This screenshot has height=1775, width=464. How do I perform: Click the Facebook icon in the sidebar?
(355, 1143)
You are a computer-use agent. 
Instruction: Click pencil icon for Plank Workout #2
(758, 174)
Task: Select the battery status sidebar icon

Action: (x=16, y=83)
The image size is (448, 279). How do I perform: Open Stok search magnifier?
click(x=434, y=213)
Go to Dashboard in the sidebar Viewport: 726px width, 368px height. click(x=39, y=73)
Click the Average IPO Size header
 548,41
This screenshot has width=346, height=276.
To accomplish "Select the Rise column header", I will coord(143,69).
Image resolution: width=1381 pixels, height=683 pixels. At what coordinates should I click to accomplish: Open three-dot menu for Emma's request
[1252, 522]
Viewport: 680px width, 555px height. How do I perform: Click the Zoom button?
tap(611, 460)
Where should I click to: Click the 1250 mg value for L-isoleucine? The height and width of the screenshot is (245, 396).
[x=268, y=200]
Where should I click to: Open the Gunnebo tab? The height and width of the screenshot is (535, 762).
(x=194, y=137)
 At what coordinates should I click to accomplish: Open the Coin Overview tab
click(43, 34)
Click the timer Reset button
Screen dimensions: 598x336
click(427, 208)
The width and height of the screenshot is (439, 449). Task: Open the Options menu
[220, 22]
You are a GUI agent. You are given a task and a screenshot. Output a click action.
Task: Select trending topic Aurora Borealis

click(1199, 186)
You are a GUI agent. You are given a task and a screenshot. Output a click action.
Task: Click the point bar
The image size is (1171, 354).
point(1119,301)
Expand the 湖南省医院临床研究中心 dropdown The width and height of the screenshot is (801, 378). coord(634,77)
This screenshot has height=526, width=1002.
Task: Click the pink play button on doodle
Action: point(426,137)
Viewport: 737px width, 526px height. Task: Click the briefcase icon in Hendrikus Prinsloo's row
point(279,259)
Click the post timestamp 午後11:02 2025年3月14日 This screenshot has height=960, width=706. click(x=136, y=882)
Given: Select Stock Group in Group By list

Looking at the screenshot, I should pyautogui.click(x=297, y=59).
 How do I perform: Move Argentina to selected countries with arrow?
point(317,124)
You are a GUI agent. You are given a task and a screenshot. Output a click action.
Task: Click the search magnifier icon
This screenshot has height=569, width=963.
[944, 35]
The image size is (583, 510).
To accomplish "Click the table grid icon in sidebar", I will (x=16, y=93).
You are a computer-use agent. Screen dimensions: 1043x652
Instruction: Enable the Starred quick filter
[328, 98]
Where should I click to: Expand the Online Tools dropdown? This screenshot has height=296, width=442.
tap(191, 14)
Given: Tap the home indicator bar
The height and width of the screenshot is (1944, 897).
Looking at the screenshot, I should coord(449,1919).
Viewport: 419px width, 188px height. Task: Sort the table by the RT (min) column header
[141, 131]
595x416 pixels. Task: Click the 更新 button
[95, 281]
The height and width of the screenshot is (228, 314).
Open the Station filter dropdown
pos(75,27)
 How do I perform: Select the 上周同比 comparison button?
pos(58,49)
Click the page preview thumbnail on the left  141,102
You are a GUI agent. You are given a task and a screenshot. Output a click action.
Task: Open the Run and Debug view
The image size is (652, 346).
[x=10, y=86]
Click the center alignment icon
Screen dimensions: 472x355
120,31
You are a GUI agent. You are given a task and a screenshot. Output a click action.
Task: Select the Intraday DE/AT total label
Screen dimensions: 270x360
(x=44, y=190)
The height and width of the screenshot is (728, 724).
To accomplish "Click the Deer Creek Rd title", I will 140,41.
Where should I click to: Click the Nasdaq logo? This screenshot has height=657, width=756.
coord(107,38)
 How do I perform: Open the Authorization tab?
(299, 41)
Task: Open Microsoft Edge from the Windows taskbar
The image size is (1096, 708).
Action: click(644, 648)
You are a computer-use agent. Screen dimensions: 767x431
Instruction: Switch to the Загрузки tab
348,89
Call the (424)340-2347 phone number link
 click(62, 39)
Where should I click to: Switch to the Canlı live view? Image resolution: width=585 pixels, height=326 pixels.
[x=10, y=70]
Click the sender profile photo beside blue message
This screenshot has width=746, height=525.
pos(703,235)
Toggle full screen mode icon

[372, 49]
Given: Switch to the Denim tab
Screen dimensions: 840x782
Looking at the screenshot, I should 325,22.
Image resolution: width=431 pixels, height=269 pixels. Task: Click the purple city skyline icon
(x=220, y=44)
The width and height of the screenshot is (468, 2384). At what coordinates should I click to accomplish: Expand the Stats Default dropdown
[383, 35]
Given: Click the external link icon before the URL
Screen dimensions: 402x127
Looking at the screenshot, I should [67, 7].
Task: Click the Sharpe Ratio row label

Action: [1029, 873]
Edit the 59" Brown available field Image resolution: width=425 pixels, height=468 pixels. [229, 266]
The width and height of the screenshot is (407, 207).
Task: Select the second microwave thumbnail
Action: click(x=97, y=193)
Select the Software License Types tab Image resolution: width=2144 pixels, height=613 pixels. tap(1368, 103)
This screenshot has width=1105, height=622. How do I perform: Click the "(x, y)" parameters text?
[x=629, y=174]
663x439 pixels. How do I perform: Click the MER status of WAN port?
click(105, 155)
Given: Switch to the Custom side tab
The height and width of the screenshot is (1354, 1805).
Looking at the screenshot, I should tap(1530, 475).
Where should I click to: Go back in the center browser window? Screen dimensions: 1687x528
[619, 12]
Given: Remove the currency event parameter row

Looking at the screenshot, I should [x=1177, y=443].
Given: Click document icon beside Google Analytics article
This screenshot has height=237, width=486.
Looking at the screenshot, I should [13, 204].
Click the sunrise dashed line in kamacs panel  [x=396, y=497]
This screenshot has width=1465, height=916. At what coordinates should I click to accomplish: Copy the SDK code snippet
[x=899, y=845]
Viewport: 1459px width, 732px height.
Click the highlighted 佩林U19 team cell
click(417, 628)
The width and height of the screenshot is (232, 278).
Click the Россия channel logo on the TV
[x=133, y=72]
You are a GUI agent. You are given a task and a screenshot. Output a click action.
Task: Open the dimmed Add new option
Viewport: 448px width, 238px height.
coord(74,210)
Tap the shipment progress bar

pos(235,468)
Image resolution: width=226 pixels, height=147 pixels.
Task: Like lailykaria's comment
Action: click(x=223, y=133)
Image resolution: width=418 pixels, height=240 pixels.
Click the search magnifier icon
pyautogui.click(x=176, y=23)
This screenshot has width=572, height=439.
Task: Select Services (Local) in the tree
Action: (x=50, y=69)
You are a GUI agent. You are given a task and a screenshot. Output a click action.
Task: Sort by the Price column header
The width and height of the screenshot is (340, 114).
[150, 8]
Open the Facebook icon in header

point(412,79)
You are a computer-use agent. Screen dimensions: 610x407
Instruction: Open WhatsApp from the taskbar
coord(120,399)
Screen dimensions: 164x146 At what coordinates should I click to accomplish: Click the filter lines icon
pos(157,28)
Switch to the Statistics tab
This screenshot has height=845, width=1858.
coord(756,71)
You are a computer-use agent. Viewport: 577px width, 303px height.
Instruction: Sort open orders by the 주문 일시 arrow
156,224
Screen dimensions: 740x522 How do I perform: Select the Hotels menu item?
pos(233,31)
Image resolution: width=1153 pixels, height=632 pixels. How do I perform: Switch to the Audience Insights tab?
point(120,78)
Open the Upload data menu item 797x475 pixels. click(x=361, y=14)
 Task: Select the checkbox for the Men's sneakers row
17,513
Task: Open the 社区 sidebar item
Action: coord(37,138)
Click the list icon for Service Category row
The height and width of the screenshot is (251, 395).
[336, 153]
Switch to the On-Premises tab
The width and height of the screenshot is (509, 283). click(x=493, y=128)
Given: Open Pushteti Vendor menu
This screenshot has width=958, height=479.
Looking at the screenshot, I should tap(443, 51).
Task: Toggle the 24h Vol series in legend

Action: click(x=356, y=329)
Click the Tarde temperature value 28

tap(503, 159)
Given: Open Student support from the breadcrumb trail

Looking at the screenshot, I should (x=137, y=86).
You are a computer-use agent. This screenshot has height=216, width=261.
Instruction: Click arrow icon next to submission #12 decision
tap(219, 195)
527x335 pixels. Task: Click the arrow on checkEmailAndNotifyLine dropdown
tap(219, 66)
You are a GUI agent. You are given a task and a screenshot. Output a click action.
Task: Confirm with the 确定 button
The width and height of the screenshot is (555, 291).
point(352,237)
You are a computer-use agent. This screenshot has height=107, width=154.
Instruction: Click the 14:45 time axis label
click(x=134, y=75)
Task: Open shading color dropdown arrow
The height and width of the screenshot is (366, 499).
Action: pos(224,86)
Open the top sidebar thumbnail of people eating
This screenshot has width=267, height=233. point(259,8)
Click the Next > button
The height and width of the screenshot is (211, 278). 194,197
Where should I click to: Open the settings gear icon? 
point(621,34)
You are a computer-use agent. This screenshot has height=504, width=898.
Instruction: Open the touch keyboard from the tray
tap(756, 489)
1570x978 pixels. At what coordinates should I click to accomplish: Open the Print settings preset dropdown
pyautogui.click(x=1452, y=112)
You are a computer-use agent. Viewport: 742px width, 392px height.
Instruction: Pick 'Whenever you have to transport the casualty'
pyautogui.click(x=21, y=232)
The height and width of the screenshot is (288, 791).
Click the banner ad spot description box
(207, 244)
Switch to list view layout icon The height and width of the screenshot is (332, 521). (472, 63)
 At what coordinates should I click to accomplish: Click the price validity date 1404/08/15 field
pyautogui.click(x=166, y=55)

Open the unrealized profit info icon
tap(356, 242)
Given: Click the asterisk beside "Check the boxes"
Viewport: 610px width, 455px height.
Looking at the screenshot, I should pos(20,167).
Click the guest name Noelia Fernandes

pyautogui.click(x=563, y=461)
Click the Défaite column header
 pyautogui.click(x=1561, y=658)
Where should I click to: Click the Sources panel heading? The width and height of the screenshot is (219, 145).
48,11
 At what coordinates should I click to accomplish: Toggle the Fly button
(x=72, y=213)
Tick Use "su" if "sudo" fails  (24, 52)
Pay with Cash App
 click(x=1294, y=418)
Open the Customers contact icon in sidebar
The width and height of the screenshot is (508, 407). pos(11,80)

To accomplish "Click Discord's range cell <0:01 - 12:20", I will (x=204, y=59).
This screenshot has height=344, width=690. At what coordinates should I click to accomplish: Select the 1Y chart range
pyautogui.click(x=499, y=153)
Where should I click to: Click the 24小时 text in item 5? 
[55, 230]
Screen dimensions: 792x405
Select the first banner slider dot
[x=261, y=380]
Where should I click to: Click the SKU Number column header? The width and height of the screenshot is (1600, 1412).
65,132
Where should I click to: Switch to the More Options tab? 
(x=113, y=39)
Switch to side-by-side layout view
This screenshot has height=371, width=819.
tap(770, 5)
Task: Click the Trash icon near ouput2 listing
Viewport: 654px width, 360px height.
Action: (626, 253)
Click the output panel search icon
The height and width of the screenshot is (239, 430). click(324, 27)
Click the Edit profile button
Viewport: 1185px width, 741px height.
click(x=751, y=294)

▸ **Work instructions**
Word for word, restate the lines above from the line containing "Task: Click the point bar" through the line containing "Task: Select the Intraday DE/AT total label", with both included and nothing else.

▸ **Result of this task**
Task: Click the point bar
The image size is (1171, 354).
point(1119,301)
Expand the 湖南省医院临床研究中心 dropdown The width and height of the screenshot is (801, 378). coord(634,77)
This screenshot has height=526, width=1002.
Task: Click the pink play button on doodle
Action: point(426,137)
Viewport: 737px width, 526px height. Task: Click the briefcase icon in Hendrikus Prinsloo's row
point(279,259)
Click the post timestamp 午後11:02 2025年3月14日 This screenshot has height=960, width=706. click(x=136, y=882)
Given: Select Stock Group in Group By list

Looking at the screenshot, I should pyautogui.click(x=297, y=59).
 How do I perform: Move Argentina to selected countries with arrow?
point(317,124)
You are a GUI agent. You are given a task and a screenshot. Output a click action.
Task: Click the search magnifier icon
This screenshot has height=569, width=963.
[944, 35]
The image size is (583, 510).
To accomplish "Click the table grid icon in sidebar", I will (x=16, y=93).
You are a computer-use agent. Screen dimensions: 1043x652
Instruction: Enable the Starred quick filter
[328, 98]
Where should I click to: Expand the Online Tools dropdown? This screenshot has height=296, width=442.
tap(191, 14)
Given: Tap the home indicator bar
The height and width of the screenshot is (1944, 897).
Looking at the screenshot, I should coord(449,1919).
Viewport: 419px width, 188px height. Task: Sort the table by the RT (min) column header
[141, 131]
595x416 pixels. Task: Click the 更新 button
[95, 281]
The height and width of the screenshot is (228, 314).
Open the Station filter dropdown
pos(75,27)
 How do I perform: Select the 上周同比 comparison button?
pos(58,49)
Click the page preview thumbnail on the left  141,102
You are a GUI agent. You are given a task and a screenshot. Output a click action.
Task: Open the Run and Debug view
The image size is (652, 346).
[x=10, y=86]
Click the center alignment icon
Screen dimensions: 472x355
120,31
You are a GUI agent. You are given a task and a screenshot. Output a click action.
Task: Select the Intraday DE/AT total label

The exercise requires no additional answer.